November 12 marked the fifth anniversary of the Kindle Netherlands store, and five full years since a new Kindle store was opened. Will we ever see another?

Back in the heady days of 2010-14 it seemed the Amazon Kindle store was on a mission to take ebooks to the world.

From just the USA in 2007, Amazon opened Kindle stores in the UK in 2010, then dashed off four in 2011 (Germany, France, Italy, Spain) and five in 2012 (Japan, China, Canada, Brazil, India). In 2013 the pace slowed to just two new Kindle stores (Mexico and Australia), and in 2014 just one (Netherlands).

Since then, nothing. Apple in the same period delivered fifty-one global ebook stores and Google Play seventy-five.

Sadly the Apple and Google Play expansions have also ground to a halt, but let’s stick with Amazon here, as the supposed global giant of e-commerce (Alibaba and Tencent might disagree).

It’s not that Amazon has given up on its global expansion plans. Far from it.

But chances are, if you focus on Amazon from a publisher’s perspective, you didn’t even notice that Amazon is now in 17 countries.

17? Those will be Australia, Brazil. China, France, Germany, India, Italy, Japan, Mexico, Netherlands, Singapore, Spain, Turkey, United Arab Emirates and the USA. In addition Amazon has a marketplace presence in Vietnam, and is working towards expansion in Indonesia.

## Set task 1
According to the text on Kindle stores, which country received the only new Kindle store opened in 2014?
## Set task 2
Recast the records as a Markdown table with the columns Row and Line, covering the part that opens at the first line of the records and closes with the line containing "Action: (x=91, y=268)", and leave out blank lines.

## Data shown
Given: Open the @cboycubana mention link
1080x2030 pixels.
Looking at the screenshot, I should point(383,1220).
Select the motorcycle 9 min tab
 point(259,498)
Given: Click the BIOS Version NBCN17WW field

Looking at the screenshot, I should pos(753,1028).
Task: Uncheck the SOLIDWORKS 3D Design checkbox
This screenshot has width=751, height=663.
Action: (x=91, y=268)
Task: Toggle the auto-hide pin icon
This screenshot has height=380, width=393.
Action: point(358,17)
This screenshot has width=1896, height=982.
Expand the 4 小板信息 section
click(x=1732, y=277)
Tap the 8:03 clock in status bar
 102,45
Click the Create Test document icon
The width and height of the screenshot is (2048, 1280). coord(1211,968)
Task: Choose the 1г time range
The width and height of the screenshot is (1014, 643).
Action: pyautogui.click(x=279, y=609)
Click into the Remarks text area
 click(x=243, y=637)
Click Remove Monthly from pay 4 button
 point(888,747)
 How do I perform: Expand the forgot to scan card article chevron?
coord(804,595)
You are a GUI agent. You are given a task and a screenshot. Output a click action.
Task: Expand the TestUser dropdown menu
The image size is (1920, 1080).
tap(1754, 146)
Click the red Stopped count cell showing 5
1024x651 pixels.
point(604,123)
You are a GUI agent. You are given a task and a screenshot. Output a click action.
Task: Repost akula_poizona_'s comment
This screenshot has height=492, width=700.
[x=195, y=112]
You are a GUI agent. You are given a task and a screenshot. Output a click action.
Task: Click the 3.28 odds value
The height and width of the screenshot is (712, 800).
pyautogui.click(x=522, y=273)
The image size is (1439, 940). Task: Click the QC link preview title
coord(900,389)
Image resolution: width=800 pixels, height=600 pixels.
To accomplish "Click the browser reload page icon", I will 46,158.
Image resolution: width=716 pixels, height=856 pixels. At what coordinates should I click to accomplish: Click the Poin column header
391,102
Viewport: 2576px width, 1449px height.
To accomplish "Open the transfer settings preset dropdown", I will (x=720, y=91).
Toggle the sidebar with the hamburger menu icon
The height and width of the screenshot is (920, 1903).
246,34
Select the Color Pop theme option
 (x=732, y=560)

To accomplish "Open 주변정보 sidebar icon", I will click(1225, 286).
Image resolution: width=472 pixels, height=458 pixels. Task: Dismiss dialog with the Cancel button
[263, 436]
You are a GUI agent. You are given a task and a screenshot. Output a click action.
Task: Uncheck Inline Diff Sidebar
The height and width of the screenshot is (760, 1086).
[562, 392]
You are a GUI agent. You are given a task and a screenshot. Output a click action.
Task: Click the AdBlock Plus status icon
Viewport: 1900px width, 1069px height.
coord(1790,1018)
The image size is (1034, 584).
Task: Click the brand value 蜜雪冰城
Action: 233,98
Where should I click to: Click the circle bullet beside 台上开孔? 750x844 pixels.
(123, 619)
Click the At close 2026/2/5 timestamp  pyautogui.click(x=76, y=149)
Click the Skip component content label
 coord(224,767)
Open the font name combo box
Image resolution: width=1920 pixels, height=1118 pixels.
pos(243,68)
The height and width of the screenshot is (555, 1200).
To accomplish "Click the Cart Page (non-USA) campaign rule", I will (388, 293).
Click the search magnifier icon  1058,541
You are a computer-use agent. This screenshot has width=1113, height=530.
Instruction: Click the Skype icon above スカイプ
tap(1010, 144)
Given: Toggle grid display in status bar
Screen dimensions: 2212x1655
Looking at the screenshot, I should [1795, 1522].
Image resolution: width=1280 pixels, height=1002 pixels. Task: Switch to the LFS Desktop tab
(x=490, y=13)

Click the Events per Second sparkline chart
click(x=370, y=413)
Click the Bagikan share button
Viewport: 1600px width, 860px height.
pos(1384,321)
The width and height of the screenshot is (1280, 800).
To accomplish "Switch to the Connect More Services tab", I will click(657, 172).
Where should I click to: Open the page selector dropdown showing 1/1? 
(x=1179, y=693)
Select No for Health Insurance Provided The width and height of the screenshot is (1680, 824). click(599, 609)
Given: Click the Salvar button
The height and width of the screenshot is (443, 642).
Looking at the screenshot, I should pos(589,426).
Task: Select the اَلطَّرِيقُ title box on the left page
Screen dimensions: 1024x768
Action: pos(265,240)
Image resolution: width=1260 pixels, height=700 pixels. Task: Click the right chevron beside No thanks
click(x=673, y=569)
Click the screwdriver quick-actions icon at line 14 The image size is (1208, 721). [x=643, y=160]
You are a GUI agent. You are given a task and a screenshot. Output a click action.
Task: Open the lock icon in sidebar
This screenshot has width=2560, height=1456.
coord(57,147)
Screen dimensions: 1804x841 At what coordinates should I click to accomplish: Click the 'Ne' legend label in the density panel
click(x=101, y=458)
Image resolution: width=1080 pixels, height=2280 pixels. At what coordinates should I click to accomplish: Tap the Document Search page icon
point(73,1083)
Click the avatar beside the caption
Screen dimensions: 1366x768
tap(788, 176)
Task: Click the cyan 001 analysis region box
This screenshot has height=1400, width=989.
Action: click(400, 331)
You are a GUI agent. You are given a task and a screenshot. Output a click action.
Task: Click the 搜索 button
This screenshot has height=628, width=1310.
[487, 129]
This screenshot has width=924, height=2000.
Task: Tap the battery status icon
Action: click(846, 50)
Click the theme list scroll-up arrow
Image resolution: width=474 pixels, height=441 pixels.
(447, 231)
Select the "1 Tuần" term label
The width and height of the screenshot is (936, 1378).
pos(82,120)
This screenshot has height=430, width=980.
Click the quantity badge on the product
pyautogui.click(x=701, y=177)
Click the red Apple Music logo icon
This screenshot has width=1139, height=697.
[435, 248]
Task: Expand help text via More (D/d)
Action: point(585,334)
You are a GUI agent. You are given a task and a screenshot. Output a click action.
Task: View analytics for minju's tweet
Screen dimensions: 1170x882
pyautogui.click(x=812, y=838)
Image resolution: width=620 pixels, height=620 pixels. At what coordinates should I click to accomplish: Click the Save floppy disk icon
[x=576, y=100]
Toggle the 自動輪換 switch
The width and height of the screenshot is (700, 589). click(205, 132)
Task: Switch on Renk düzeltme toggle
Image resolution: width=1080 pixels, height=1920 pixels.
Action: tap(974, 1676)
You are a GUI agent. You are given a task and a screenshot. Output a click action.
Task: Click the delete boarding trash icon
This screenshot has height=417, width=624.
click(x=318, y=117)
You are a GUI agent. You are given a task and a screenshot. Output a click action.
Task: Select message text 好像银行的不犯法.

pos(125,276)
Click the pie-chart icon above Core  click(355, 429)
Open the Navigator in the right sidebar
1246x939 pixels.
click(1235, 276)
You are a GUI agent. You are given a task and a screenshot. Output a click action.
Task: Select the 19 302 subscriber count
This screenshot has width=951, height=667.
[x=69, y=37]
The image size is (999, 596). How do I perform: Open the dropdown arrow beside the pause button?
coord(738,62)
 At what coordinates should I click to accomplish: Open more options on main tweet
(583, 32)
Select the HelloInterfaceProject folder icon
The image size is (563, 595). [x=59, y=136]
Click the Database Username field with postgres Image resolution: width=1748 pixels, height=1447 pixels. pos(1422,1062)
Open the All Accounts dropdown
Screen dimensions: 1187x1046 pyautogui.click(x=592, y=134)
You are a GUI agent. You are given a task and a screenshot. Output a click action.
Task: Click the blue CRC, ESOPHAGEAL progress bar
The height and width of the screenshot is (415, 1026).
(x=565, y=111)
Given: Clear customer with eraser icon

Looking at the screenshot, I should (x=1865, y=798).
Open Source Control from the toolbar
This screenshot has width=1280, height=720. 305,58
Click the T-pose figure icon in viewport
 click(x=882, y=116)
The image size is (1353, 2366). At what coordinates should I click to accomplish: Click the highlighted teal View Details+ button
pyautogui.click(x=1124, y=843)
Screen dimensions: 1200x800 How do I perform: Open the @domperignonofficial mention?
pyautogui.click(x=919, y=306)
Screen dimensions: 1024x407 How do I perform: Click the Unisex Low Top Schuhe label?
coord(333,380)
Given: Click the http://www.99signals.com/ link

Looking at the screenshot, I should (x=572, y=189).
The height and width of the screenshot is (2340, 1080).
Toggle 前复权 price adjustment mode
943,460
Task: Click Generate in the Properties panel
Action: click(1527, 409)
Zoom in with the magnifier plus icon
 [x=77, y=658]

## Final result 1
The Netherlands.

## Final result 2
| Row | Line |
|---|---|
| 1 | Given: Open the @cboycubana mention link |
| 2 | 1080x2030 pixels. |
| 3 | Looking at the screenshot, I should point(383,1220). |
| 4 | Select the motorcycle 9 min tab |
| 5 |  point(259,498) |
| 6 | Given: Click the BIOS Version NBCN17WW field |
| 7 | Looking at the screenshot, I should pos(753,1028). |
| 8 | Task: Uncheck the SOLIDWORKS 3D Design checkbox |
| 9 | This screenshot has width=751, height=663. |
| 10 | Action: (x=91, y=268) |